__Extract provided__.
Fireside enjoyments, home-born happiness,
And all the comforts that… the hours
Of long uninterrupted evening know.
 
Hello and Happy New Year!
After the busyness of celebrating the holidays and closing out the old year, we oftentimes find ourselves, along with our children, experiencing a sense of “tiredness”. The winter season with its cold and bleak days only enhances this feeling. Rather than looking at this feeling of tiredness in a negative way, it’s important for us to recognize it as a significant time of contraction. It is a time for all of us to turn inwardly and reflect within.
Perhaps some of the ways we can help our children through this time of contraction is by doing quiet activities together that do not require a lot of expansiveness. Reading chapter books together, creating a time for educational board games, completing a jigsaw puzzle by the fireside, writing letters to friends and extended family members, singing songs in the evening, drawing pictures for special loved ones, doing rhythmical handwork projects, or just staying close to home are all perfect examples for exploring one’s inner feelings. Then as the “tiredness” wears off, the academics will be easier to incorporate into the school lessons in a more formal manner. Before we know it, springtime and boundless energy will once again renew our lives, and we will be so thankful that we took the time for ourselves and for our children to experience that “quietness” within.

__Material__.

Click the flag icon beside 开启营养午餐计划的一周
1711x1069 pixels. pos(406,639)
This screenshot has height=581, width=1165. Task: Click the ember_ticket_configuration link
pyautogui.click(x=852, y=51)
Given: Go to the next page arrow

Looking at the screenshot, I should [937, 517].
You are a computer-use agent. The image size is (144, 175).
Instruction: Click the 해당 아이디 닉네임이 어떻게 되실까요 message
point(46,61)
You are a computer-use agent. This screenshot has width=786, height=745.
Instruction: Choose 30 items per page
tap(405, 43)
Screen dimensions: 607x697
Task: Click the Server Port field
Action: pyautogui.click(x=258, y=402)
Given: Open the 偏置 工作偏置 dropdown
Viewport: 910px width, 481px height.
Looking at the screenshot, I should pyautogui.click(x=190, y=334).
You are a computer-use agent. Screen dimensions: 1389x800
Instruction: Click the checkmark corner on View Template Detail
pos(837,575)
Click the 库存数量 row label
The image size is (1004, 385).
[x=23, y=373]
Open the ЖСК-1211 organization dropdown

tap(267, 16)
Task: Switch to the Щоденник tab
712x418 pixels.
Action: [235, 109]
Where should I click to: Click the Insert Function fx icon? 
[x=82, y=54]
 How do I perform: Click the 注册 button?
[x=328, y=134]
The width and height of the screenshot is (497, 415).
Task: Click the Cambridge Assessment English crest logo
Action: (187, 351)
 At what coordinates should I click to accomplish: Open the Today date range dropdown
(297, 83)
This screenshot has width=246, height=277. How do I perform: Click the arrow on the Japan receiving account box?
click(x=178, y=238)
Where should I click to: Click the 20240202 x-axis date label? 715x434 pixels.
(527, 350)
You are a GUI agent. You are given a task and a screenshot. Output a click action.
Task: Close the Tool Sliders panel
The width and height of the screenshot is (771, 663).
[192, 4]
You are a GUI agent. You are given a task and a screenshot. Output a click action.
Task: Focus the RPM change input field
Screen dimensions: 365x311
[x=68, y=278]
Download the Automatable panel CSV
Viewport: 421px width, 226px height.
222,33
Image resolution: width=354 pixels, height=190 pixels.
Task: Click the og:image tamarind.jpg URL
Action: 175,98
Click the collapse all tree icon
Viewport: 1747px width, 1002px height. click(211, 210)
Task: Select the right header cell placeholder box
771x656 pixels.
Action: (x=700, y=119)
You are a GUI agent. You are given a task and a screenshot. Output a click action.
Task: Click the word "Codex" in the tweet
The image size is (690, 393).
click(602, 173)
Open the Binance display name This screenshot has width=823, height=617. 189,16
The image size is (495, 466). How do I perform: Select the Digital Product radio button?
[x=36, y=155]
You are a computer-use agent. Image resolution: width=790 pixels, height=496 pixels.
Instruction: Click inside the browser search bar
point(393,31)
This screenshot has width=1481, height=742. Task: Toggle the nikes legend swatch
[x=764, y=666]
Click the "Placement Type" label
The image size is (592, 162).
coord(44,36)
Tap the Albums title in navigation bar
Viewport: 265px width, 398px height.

__What you will do__.
[1] According to the New Year letter, what should the winter feeling of tiredness be recognized as?
[2] Give everything in the records from their first line down through the line containing "click(x=178, y=238)" as a numbered list, leaving out blank lines.

__Expected responses__.
[1] A significant time of contraction.

[2]
1. Click the flag icon beside 开启营养午餐计划的一周
2. 1711x1069 pixels. pos(406,639)
3. This screenshot has height=581, width=1165. Task: Click the ember_ticket_configuration link
4. pyautogui.click(x=852, y=51)
5. Given: Go to the next page arrow
6. Looking at the screenshot, I should [937, 517].
7. You are a computer-use agent. The image size is (144, 175).
8. Instruction: Click the 해당 아이디 닉네임이 어떻게 되실까요 message
9. point(46,61)
10. You are a computer-use agent. This screenshot has width=786, height=745.
11. Instruction: Choose 30 items per page
12. tap(405, 43)
13. Screen dimensions: 607x697
14. Task: Click the Server Port field
15. Action: pyautogui.click(x=258, y=402)
16. Given: Open the 偏置 工作偏置 dropdown
17. Viewport: 910px width, 481px height.
18. Looking at the screenshot, I should pyautogui.click(x=190, y=334).
19. You are a computer-use agent. Screen dimensions: 1389x800
20. Instruction: Click the checkmark corner on View Template Detail
21. pos(837,575)
22. Click the 库存数量 row label
23. The image size is (1004, 385).
24. [x=23, y=373]
25. Open the ЖСК-1211 organization dropdown
26. tap(267, 16)
27. Task: Switch to the Щоденник tab
28. 712x418 pixels.
29. Action: [235, 109]
30. Where should I click to: Click the Insert Function fx icon? 
31. [x=82, y=54]
32.  How do I perform: Click the 注册 button?
33. [x=328, y=134]
34. The width and height of the screenshot is (497, 415).
35. Task: Click the Cambridge Assessment English crest logo
36. Action: (187, 351)
37.  At what coordinates should I click to accomplish: Open the Today date range dropdown
38. (297, 83)
39. This screenshot has width=246, height=277. How do I perform: Click the arrow on the Japan receiving account box?
40. click(x=178, y=238)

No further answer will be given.